Wednesday, May 15, 2024

Laughter Isn't Always the Best Medicine

I was watching a video on a social media platform of a comic whose clips I ‘follow,’ and in this one, he had the audience eating out of his hand from the moment he stepped on stage and cracked his first joke. There were images from throughout the room of people laughing and applauding. He was very funny.

And then when the laughter subsided, he went ahead and told the exact same joke again. He paused at its conclusion and there was still some laughter but certainly not as much as the first time he told the joke.

After a slight pause, he repeated the joke yet again, and after very little laughter, he told it again and then again until no one in the room was laughing at all.

He smiled at the now-uncomfortably silent audience and asked, “Since we all now know you can't laugh about the same thing over and over again, why is it that we keep crying about the same thing over and over again?"

I’ve lived in Norwich for almost thirty-three years (those who’ve met me have suggested, unkindly, that it seems a lot longer. Everyone’s a comedian), and it appears to me we keep having the same conversations on the same topics over and over.

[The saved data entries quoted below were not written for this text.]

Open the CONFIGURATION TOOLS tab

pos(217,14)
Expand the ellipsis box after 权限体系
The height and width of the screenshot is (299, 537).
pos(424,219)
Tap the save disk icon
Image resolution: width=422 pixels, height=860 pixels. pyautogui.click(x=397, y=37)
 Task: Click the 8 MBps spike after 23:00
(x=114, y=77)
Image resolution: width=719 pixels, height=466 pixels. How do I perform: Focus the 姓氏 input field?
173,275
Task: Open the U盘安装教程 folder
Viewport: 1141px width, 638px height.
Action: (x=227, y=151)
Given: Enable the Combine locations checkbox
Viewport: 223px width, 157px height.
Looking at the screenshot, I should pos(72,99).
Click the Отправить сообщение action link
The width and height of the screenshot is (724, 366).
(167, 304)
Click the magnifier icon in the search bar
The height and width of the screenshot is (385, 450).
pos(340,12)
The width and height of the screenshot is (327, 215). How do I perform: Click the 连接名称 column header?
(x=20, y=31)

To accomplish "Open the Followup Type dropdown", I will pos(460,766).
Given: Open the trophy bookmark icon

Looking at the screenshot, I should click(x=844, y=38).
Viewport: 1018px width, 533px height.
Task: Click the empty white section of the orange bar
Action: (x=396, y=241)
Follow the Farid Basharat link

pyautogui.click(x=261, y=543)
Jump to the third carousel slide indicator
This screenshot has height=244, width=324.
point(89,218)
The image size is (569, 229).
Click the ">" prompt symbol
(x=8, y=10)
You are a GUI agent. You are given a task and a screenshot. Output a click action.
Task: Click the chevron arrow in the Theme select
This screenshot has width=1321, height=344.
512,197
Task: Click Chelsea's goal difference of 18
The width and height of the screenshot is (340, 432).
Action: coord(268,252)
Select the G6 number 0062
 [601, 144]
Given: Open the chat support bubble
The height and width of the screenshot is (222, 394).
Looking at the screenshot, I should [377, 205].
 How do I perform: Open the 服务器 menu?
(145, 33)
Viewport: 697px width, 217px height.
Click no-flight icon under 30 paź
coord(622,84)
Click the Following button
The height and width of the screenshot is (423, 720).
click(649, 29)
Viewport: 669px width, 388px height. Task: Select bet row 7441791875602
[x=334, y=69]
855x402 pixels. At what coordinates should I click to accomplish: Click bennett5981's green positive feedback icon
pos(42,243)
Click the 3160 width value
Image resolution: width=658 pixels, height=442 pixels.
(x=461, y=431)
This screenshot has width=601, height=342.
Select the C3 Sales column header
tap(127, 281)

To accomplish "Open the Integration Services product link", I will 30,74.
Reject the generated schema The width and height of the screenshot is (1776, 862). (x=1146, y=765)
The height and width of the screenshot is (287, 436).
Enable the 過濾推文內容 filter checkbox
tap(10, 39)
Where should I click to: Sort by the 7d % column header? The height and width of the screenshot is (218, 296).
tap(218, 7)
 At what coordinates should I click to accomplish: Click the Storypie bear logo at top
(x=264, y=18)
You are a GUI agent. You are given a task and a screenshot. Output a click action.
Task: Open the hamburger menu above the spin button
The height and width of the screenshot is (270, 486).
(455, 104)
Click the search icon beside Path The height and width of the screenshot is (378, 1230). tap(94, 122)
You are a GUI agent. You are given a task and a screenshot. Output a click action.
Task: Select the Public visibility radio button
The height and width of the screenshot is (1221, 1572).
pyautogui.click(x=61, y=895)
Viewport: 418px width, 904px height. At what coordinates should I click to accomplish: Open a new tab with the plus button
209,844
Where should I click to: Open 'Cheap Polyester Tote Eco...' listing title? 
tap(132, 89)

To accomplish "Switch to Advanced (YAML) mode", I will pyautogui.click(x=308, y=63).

The part I find puzzling is that so few of us seem aware that we keep doing this. It’s as if we have decided that talking about a situation and doing something about it are the same thing but with what little research I’ve done on this, I believe talking and doing are two entirely different actions, and that’s why we have two different gerunds.    

A phrase I’ve always loved is, ‘People prefer problems that are familiar to solutions that are not.’ I don’t think that phrase was coined in Norwich but if you look at us and how we behave, it certainly seems that way.

Pick a topic, and since it is budget adoption season, let’s start there.

Most of us have an internal monologue that begins, ‘If only they would cut (insert a department/activity/program here) they wouldn’t need to raise taxes.’ If only we could agree on what should be reduced, and good luck with that, we’d be correct, but one man’s ceiling is another man’s floor.

If we cannot agree among ourselves (and we don’t very often) how can we expect the seven members of the City Council to do so? But we’ll point the finger at them if/when our taxes increase or there’s a decrease in the services we have like police, public works, or teachers (and guess which finger we’ll use).   

I once read (and have forgotten the context so supply your own), “Greed is wanting the benefits of community without contributing to it.” And that stings, or should, more than a little bit.

We’re quick to say, “Someone should do something,” meaning someone else, not us. For instance, I want the Grand List to grow (of course), but I don’t want that development project in my backyard. And I appreciate our police, but I don’t want to pay for a new police station which they’ve needed for decades. 

And so, it goes. We keep making the same movie. The actors change, and the lines are updated, but the plot remains the same. But it’s okay because we’re about to start talking about what we should do. Just like we did last time.